### Фрагмент текста
Прикасаясь сейчас к драгоценным подробностям жизни и духа людей прошедших поколений, мы можем легко задуматься, далеко залететь мечтою и мыслью и от этого устать; а усталость, невинная в обыкновенное время, может оказаться сейчас гибельной.
И все-таки есть неотложный вопрос, который возникает при мысли об Ап. Григорьеве и его эпохе. Я считаю важным сказать сейчас два слова о писателе, имя которого в последнее время пользуется почетом и уважением, но которое никогда не было так известно, как имена других русских критиков — Белинского, Чернышевского, Добролюбова.
Дело в том, что в 1846 году вышли «Избранные места из переписки с друзьями» Гоголя. Эту книгу мало читали, потому что она была официально рекомендована, взята под защиту самодержавия и его прихвостней.
Наша интеллигенция — от Белинского до Мережковского — так и приняла Гоголя: без «Переписки с друзьями», которую прокляли все, и первый — Белинский в своем знаменитом письме.
Гоголевская книга написана «в миноре»; ее диктовали соблазны православия, болезнь, страх смерти, да, все это так; но еще ее диктовал гений Гоголя^ та неузнанная доселе и громадная часть его, которая перелетела через десятилетия и долетела до нас. Мы опять стоим перед этой книгой: она скоро пойдет б жизнь и в дело.

### Инструкции к упражнению
1. В каком году, согласно отрывку о Гоголе и Григорьеве, вышли «Избранные места из переписки с друзьями»?
2. Верните из отрывка о Гоголе и Григорьеве дословный фрагмент от слов «И все-таки есть» до слов «Белинского, Чернышевского, Добролюбова.» включительно.
3. Допишите следующую часть отрывка о Гоголе и Григорьеве, начав сразу после его последнего предложения.

### Исследуемые данные
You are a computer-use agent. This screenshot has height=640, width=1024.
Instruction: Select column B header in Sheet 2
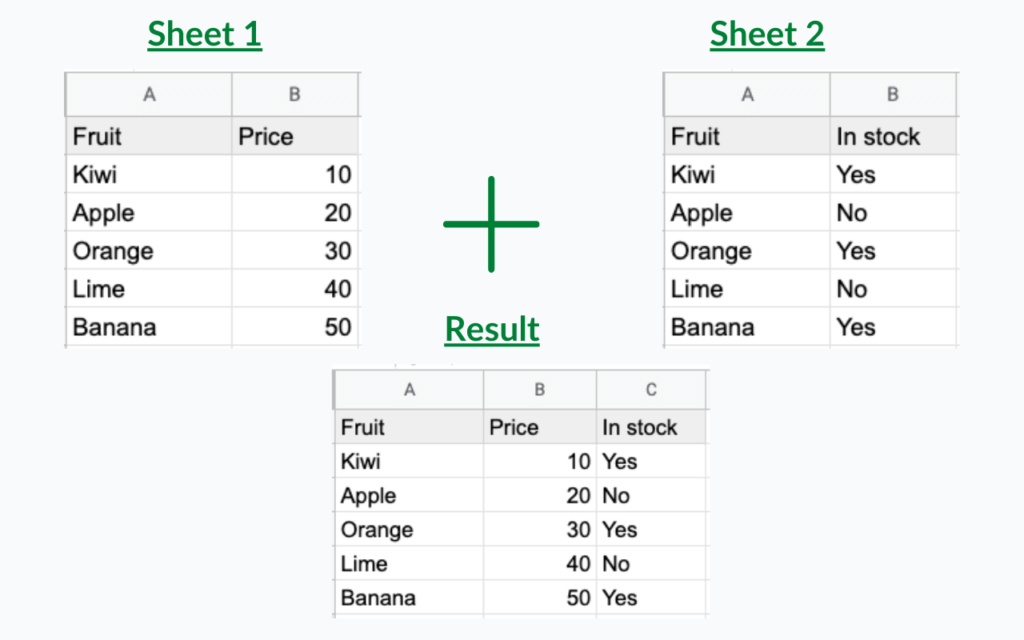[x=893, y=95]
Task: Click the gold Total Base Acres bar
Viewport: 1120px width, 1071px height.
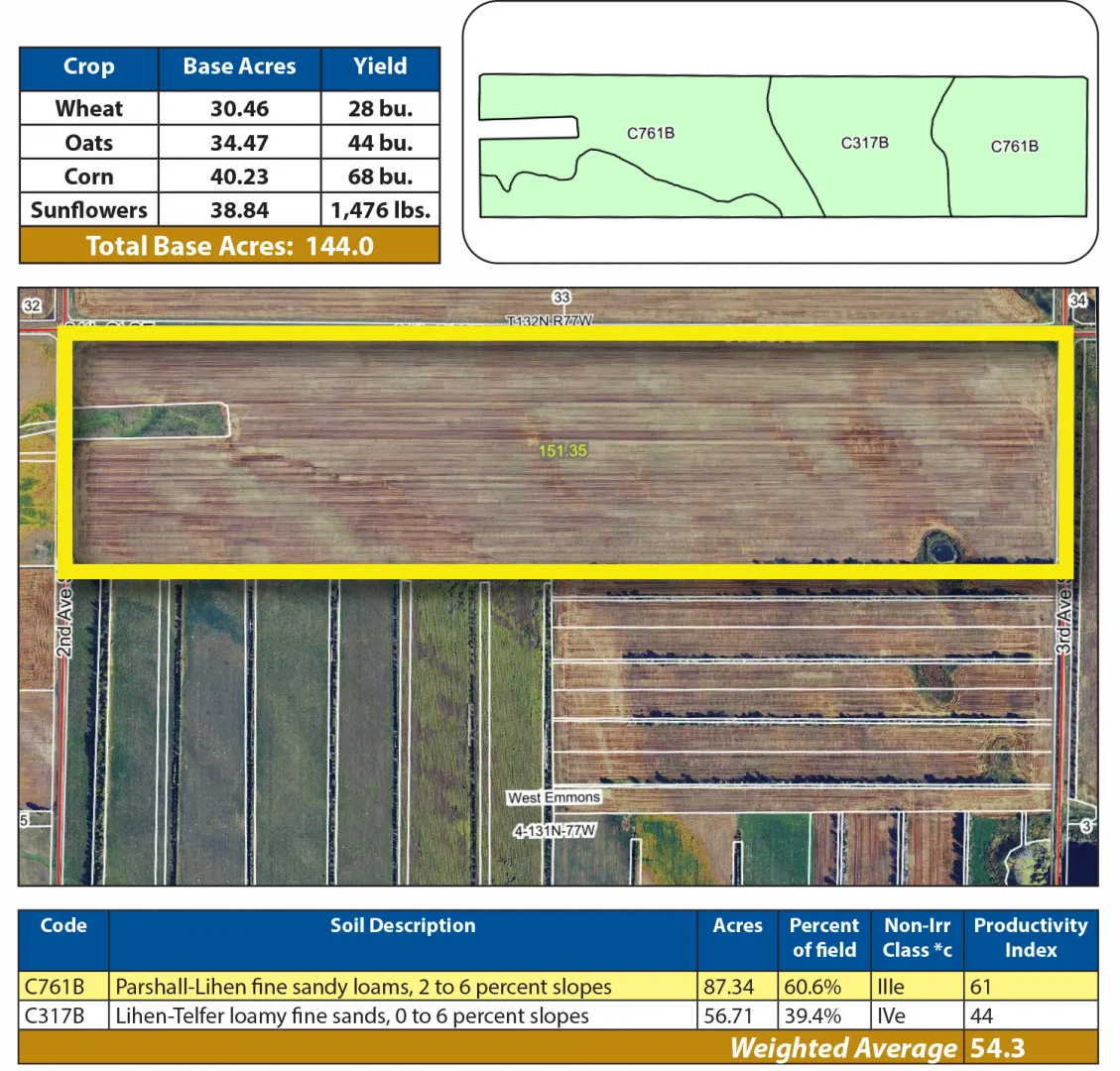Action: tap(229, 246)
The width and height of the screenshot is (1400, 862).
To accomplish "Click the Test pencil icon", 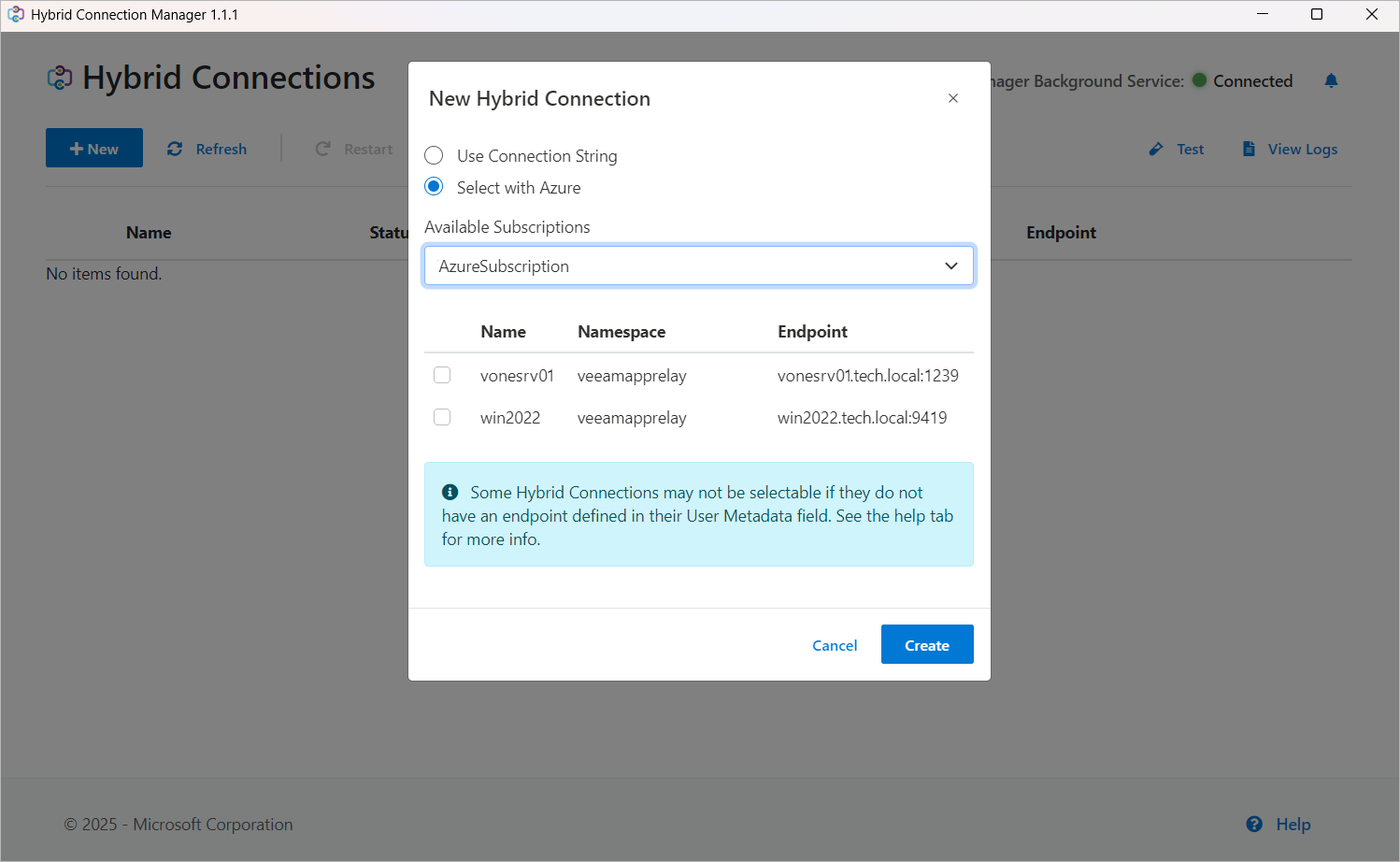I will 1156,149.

### Ответы по заданиям
1. В 1846 году.

2.
И все-таки есть неотложный вопрос, который возникает при мысли об Ап. Григорьеве и его эпохе. Я считаю важным сказать сейчас два слова о писателе, имя которого в последнее время пользуется почетом и уважением, но которое никогда не было так известно, как имена других русских критиков — Белинского, Чернышевского, Добролюбова.

3.
В «Переписке» — две неравных части: одна — малая, «минорная»: самодержавие, болезнь; другая — громадная: правда, человек, восторг, Россия.
Белинский заметил только болезнь; Белинского услышали и ему поверили «все». Но среди этих «всех» не было одного: молодой Аполлон Григорьев сразу понял, какие «страшные духовные интересы» составляют содержание этой книги. Он писал об этом Гоголю в 1848 году. Желающих прочесть его письма я отсылаю к недавно вышедшему замечательному ж следованию Вл. Княжнина («А. А. Григорьев. Материалы для биографии». Изд. Пушкинского Дома при Академии наук, 1917 год).
Раз мы издаем письмо Белинского к Гоголю отдельной брошюркой, не грех было бы также издать письма Григорьева к Гоголю. Право, они не менее содержательны, чем письмо Белинского. Пока это не сделано, пока Григорьев под спудом, а Белинский — у «всех» на устах, я не могу отдать справедливости Белинскому, я не могу простить ему его невольного греха. Если бы я был историком литературы, бесстрастным наблюдателем, я, может быть, оценил бы Белинского; но пока я страстно ищу в книгах жизни, жизни настоящей (в обоих смыслах), а не прошлой, я не могу простить Белинского; я кричу: «Позор Белинскому!»
Это не преувеличено. Пусть Белинский был велик и прозорлив во многом; но, совершив великий грех перед Гоголем, он, может быть больше чем кто-нибудь, дал толчок к тому, чтобы русская интеллигенция покатилась вниз по лестнице своих российских западнических надрывов, больно колотясь головой о каждую ступеньку; а всего больнее — о последнюю ступеньку, о русскую революцию 1917–1918 годов.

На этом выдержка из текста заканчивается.